Soy and corn are common food allergens and it is best to seek pet foods without these ingredients to avoid problems is another wrong assumption. Latest stats indicate that the most common food allergens for dogs are beef, dairy, and wheat accounting for 68% of canine food allergies. Most common food allergens in cats are beef, dairy, and fish making up 80% of feline food allergies.
“If it looks like my pet might have a food allergy, I should be able to manage the problem by switching to another diet” is an assumption only partially true. Most pet foods contain some sort of mixture of protein sources like beef, dairy, wheat, lamb, fish, and chicken. This means that simply changing foods is bound to lead to exposure to the same allergens. There are two ways to address food allergy: Feeding a diet based on a truly novel protein source. Examples are an exotic diet like venison, duck, kangaroo, rabbit, New Zealand brush tail, ostrich, llama or even alligator. Somewhere I read without further explanation it also could mean feeding a diet with a protein pre digested into units too small to interest the immune system. I really don’t have too much knowledge on this one and will re-address this particular issue after I do some more research.

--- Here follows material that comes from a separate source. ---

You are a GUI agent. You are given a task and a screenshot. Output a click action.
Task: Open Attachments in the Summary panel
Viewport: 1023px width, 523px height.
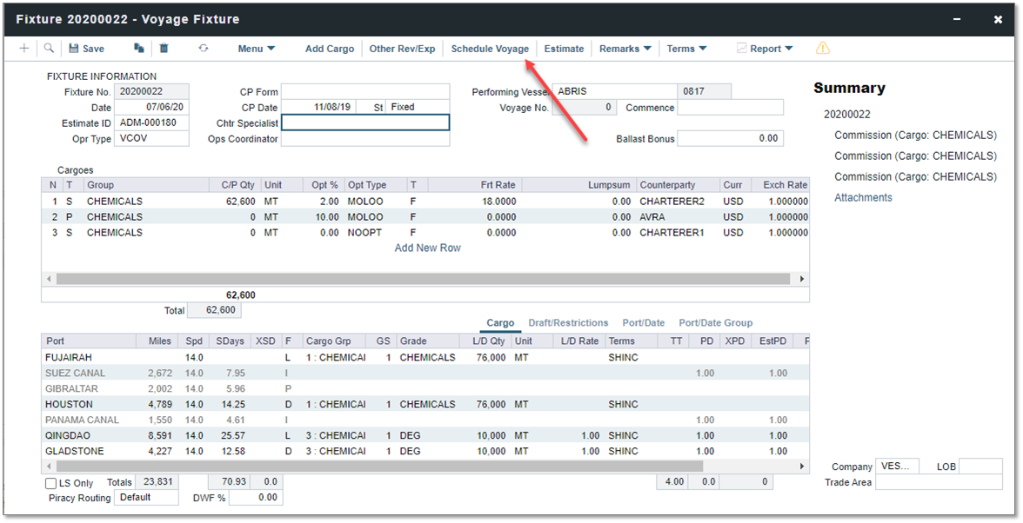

“My pet got only partly better after the food trial so that means it didn’t work” again is a not correct statement. Animals often and commonly have several allergies concurrently. A food allergy responding to a test diet at the same time an inhalant allergy is active may appear like a partial response. On the other side an inhalant allergy can become inactive should the weather change substantially during the diet trial. This would make a diet appear to be successful by coincidence. In order to determine if a response to a diet trial is real, at the end of the trial the pet needs to be challenged with the original diet. If the itching restarts within feeding 2 weeks of the challenge, food allergy can be diagnosed.